The exercise
Please retype each of the rows below exactly, character for character.

Task material
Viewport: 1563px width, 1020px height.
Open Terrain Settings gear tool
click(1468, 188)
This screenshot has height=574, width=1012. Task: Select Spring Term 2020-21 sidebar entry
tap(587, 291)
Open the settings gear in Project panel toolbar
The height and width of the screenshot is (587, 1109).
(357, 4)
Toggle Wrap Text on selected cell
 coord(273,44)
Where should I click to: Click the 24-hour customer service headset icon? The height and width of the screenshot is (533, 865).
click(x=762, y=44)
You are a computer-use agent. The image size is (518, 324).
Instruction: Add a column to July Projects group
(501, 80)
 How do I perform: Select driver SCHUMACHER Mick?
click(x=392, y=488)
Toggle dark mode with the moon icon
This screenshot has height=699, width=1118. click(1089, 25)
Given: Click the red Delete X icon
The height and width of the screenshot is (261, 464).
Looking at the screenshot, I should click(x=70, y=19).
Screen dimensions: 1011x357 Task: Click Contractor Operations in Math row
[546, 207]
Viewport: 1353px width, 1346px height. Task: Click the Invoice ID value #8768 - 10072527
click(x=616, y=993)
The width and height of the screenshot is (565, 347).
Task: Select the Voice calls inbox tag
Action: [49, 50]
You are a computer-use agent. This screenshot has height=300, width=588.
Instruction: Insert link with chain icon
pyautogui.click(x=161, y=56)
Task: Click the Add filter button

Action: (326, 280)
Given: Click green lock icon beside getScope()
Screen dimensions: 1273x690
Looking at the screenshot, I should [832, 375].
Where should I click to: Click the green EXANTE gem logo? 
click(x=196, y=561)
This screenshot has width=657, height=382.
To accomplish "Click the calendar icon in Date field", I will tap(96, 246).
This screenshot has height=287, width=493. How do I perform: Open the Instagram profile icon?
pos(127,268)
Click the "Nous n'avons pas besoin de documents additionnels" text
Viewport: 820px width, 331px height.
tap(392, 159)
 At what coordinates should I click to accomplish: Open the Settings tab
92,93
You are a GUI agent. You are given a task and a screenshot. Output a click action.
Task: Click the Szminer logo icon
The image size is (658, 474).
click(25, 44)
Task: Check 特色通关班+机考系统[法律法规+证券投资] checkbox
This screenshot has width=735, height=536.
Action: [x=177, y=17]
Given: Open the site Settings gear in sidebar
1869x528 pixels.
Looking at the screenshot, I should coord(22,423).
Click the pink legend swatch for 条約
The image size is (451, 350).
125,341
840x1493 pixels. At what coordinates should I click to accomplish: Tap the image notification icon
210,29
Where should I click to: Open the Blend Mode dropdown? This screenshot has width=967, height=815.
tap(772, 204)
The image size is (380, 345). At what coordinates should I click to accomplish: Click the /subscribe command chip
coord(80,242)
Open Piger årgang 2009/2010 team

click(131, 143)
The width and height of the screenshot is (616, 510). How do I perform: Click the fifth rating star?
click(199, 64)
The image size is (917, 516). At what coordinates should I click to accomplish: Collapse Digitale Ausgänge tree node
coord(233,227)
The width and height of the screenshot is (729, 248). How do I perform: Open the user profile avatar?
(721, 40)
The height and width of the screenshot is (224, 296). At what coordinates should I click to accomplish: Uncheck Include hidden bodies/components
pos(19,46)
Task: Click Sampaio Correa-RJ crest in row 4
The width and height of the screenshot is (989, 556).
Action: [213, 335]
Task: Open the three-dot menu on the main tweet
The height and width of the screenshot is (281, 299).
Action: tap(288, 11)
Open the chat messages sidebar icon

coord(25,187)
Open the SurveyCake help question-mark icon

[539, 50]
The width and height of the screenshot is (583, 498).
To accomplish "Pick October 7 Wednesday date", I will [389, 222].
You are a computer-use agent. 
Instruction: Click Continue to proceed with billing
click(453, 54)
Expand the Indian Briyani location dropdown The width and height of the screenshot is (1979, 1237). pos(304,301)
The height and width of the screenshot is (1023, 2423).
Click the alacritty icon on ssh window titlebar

Worked solution
Viewport: 1563px width, 1020px height.
Open Terrain Settings gear tool
click(1468, 188)
This screenshot has height=574, width=1012. Task: Select Spring Term 2020-21 sidebar entry
tap(587, 291)
Open the settings gear in Project panel toolbar
The height and width of the screenshot is (587, 1109).
(357, 4)
Toggle Wrap Text on selected cell
 coord(273,44)
Where should I click to: Click the 24-hour customer service headset icon? The height and width of the screenshot is (533, 865).
click(x=762, y=44)
You are a computer-use agent. The image size is (518, 324).
Instruction: Add a column to July Projects group
(501, 80)
 How do I perform: Select driver SCHUMACHER Mick?
click(x=392, y=488)
Toggle dark mode with the moon icon
This screenshot has height=699, width=1118. click(1089, 25)
Given: Click the red Delete X icon
The height and width of the screenshot is (261, 464).
Looking at the screenshot, I should click(x=70, y=19).
Screen dimensions: 1011x357 Task: Click Contractor Operations in Math row
[546, 207]
Viewport: 1353px width, 1346px height. Task: Click the Invoice ID value #8768 - 10072527
click(x=616, y=993)
The width and height of the screenshot is (565, 347).
Task: Select the Voice calls inbox tag
Action: [49, 50]
You are a computer-use agent. This screenshot has height=300, width=588.
Instruction: Insert link with chain icon
pyautogui.click(x=161, y=56)
Task: Click the Add filter button

Action: (326, 280)
Given: Click green lock icon beside getScope()
Screen dimensions: 1273x690
Looking at the screenshot, I should [832, 375].
Where should I click to: Click the green EXANTE gem logo? 
click(x=196, y=561)
This screenshot has width=657, height=382.
To accomplish "Click the calendar icon in Date field", I will tap(96, 246).
This screenshot has height=287, width=493. How do I perform: Open the Instagram profile icon?
pos(127,268)
Click the "Nous n'avons pas besoin de documents additionnels" text
Viewport: 820px width, 331px height.
tap(392, 159)
 At what coordinates should I click to accomplish: Open the Settings tab
92,93
You are a GUI agent. You are given a task and a screenshot. Output a click action.
Task: Click the Szminer logo icon
The image size is (658, 474).
click(25, 44)
Task: Check 特色通关班+机考系统[法律法规+证券投资] checkbox
This screenshot has width=735, height=536.
Action: [x=177, y=17]
Given: Open the site Settings gear in sidebar
1869x528 pixels.
Looking at the screenshot, I should coord(22,423).
Click the pink legend swatch for 条約
The image size is (451, 350).
125,341
840x1493 pixels. At what coordinates should I click to accomplish: Tap the image notification icon
210,29
Where should I click to: Open the Blend Mode dropdown? This screenshot has width=967, height=815.
tap(772, 204)
The image size is (380, 345). At what coordinates should I click to accomplish: Click the /subscribe command chip
coord(80,242)
Open Piger årgang 2009/2010 team

click(131, 143)
The width and height of the screenshot is (616, 510). How do I perform: Click the fifth rating star?
click(199, 64)
The image size is (917, 516). At what coordinates should I click to accomplish: Collapse Digitale Ausgänge tree node
coord(233,227)
The width and height of the screenshot is (729, 248). How do I perform: Open the user profile avatar?
(721, 40)
The height and width of the screenshot is (224, 296). At what coordinates should I click to accomplish: Uncheck Include hidden bodies/components
pos(19,46)
Task: Click Sampaio Correa-RJ crest in row 4
The width and height of the screenshot is (989, 556).
Action: [213, 335]
Task: Open the three-dot menu on the main tweet
The height and width of the screenshot is (281, 299).
Action: tap(288, 11)
Open the chat messages sidebar icon

coord(25,187)
Open the SurveyCake help question-mark icon

[539, 50]
The width and height of the screenshot is (583, 498).
To accomplish "Pick October 7 Wednesday date", I will [389, 222].
You are a computer-use agent. 
Instruction: Click Continue to proceed with billing
click(453, 54)
Expand the Indian Briyani location dropdown The width and height of the screenshot is (1979, 1237). pos(304,301)
The height and width of the screenshot is (1023, 2423).
Click the alacritty icon on ssh window titlebar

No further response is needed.